----- Document text -----
Wales land of revivalWales – land of revival, mighty preachers of the gospel, hymn writers, hymn singing, and chapels! Surely the Principality’s great Christian heritage must mean that the spiritual temperature there is higher than in the rest of the United Kingdom?
The answer, sadly, is otherwise. Although there are still traces of this heritage in the social fabric of Wales, its present spiritual condition is one of great gospel need.Wales is the 132nd largest country in the world – which may seem an odd statistic unless taken alongside the fact that the American state of Texas is 33 times bigger! A census taken on a Sunday in Wales in 1851 revealed that 57% of the population attended church or chapel. A similar survey in 2002 put the figure at 7% – the lowest church attendance in the UK.
Probably fewer than 2% of the Welsh population would define themselves as evangelical Christians. The effect of liberalism within the historic denominational churches has been marked and tragic – and this is especially true among Welsh language churches (about 615,000 of the population would say Welsh is their first language).
It has been estimated that on current trends 90% of professing ‘Christian’ churches will cease to exist within ten years!¹ All over Wales the landscape is scattered with former chapels converted into warehouses, garages, flats and mosques.
However, alongside this decline there has been a significant increase in evangelical and independent congregations, 62 of which are now linked together (in 11 regional clusters) in the Associating Evangelical Churches of Wales.²
Perhaps the strongest groups of Evangelical churches lie along the M4 corridor of south Wales (about two thirds of Wales’ population of 2.9 million is in the industrial south, between Newport and Llanelli).
If one drives along the M4 from Newport and Cardiff in the east to Swansea and Llanelli in the west, Evangelical churches are found within fairly easy reach all along the route. The same cannot be said of other parts of Wales, particularly mid Wales and certain parts of north Wales, where it is more difficult to locate Bible-believing congregations.
The Evangelical Movement of Wales (EMW), which was raised up in the 1940s to serve both English- and Welsh-speaking Christians in Wales, provides significant resources to promote the gospel of Jesus Christ – through outreach, publications, camps, conferences, ministers’ fraternals and nine Christian bookshops.
Every year around 700 young people, aged between 10 and 21, benefit from its Christian camps. Over the years hundreds of young people have professed faith in Jesus Christ as Lord and Saviour through them (including the author’s wife).
-----
## Parts of the exercise
- 1) In the text about church life in Wales, what have former chapels been turned into?
- 2) Pick up the text about church life in Wales after its last sentence and keep writing it.
The rows have nothing to do with the text about church life in Wales.
----- Given records -----
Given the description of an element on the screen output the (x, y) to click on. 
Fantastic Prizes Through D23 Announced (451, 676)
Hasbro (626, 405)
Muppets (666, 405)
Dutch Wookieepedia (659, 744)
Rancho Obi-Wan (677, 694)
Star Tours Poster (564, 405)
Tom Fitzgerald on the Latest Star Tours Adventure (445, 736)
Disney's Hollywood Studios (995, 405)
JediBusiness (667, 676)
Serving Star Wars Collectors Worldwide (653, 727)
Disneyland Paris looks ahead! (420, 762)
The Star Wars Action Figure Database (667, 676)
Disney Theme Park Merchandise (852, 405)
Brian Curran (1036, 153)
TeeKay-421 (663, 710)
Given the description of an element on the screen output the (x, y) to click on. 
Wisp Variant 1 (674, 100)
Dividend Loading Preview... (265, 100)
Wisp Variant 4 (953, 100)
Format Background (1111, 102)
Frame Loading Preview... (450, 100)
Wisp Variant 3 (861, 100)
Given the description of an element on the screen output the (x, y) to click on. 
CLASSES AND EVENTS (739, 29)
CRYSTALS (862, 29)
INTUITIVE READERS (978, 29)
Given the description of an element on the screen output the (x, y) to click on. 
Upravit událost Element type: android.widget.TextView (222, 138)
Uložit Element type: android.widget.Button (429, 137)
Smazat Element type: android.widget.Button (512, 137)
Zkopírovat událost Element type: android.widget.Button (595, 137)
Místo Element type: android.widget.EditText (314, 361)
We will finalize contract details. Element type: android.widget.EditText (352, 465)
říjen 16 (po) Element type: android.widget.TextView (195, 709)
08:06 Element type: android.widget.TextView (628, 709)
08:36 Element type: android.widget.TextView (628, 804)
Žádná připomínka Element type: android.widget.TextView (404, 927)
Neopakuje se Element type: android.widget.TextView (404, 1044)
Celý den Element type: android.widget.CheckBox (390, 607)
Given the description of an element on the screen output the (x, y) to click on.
-----
## Numbered responses
- 1) Warehouses, garages, flats, and mosques.

- 2)
In a recent prayer letter the EMW identified a number of significant towns and villages with no evangelical witness. It names, amongst others, Betws-y-Coed, Llandovery, Montgomery, Pontyberem and Whitland. This alerts us to a number of concerns.
Firstly, many Evangelical churches have a preponderance of older people among their membership, while the growth of Charismatic churches has mainly been among a younger age group. As a result, the vitality of younger believers is often missing from the Reformed, evangelical constituency. This may be a factor in the small numbers of men coming forward to train for the Christian
Secondly, while many Evangelical churches in Wales acknowledge the need for revival and have a correct theology of the correlation between Word and Spirit, this has not always translated into action. There is a need for vigorous and relevant evangelism, church planting and outreach.
Surely it is as we engage in these very tasks that the need for a powerful work of the Spirit of God is made more apparent and our prayers are given more urgency? Accepting that Wales is no longer a ‘Christian’ country, but one needing missionary endeavour, is difficult and painful. The EMW correctly identifies evangelism and church planting as key priorities and wishes to stimulate churches to be imaginative and effective in their evangelism.
The challenge of church planting away from the M4 corridor into rural and Welsh-speaking Wales is a daunting one. It needs the prayerful support and practical help of larger congregations.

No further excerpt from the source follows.